Problem requirements
Restate verbatim the span of lines below between the line with "Where should I click to: Open" and the line with "You are a computer-use agent. Screen", including those two lines, and only that span.

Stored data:
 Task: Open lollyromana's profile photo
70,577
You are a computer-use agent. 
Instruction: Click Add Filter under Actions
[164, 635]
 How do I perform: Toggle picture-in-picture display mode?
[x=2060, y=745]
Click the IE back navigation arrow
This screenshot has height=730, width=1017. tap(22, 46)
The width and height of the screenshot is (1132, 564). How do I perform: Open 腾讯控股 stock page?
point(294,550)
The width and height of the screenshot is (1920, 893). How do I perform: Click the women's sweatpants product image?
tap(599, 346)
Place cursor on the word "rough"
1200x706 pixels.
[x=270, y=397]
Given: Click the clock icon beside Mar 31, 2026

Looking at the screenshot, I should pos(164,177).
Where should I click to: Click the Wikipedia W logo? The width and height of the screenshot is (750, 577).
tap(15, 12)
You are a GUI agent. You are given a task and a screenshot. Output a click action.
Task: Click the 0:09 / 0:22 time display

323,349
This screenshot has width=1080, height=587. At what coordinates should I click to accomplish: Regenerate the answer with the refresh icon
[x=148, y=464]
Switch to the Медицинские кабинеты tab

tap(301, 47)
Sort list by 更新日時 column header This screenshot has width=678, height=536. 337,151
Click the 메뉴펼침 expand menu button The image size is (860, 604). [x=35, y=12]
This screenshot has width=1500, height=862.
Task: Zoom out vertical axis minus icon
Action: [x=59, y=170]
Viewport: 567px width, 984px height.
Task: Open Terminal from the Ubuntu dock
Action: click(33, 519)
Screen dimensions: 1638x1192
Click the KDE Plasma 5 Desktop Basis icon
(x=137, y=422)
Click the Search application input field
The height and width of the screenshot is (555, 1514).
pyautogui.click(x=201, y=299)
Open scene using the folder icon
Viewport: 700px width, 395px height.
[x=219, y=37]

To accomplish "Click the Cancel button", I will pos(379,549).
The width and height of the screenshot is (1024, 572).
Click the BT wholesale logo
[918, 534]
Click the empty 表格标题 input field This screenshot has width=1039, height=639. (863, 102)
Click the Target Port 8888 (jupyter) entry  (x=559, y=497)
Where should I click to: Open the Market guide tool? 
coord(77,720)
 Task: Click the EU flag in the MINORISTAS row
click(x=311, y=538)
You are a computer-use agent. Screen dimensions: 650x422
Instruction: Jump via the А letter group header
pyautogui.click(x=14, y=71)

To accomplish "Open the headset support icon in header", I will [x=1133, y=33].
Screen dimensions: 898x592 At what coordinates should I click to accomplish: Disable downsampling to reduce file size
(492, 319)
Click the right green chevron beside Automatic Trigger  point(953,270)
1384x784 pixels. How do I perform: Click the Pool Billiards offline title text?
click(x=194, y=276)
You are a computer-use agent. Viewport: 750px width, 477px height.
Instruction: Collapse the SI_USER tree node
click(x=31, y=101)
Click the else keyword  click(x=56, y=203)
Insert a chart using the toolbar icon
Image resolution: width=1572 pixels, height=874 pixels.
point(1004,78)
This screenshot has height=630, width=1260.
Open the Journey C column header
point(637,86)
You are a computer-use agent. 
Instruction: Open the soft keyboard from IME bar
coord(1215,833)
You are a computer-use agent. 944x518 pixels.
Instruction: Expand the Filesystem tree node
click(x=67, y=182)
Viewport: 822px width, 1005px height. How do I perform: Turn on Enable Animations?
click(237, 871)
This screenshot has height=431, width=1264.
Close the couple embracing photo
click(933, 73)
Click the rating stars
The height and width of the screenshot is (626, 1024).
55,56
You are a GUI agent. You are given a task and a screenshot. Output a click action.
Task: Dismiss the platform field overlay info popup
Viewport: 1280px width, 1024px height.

Output of the exercise
Where should I click to: Open the Market guide tool? 
coord(77,720)
 Task: Click the EU flag in the MINORISTAS row
click(x=311, y=538)
You are a computer-use agent. Screen dimensions: 650x422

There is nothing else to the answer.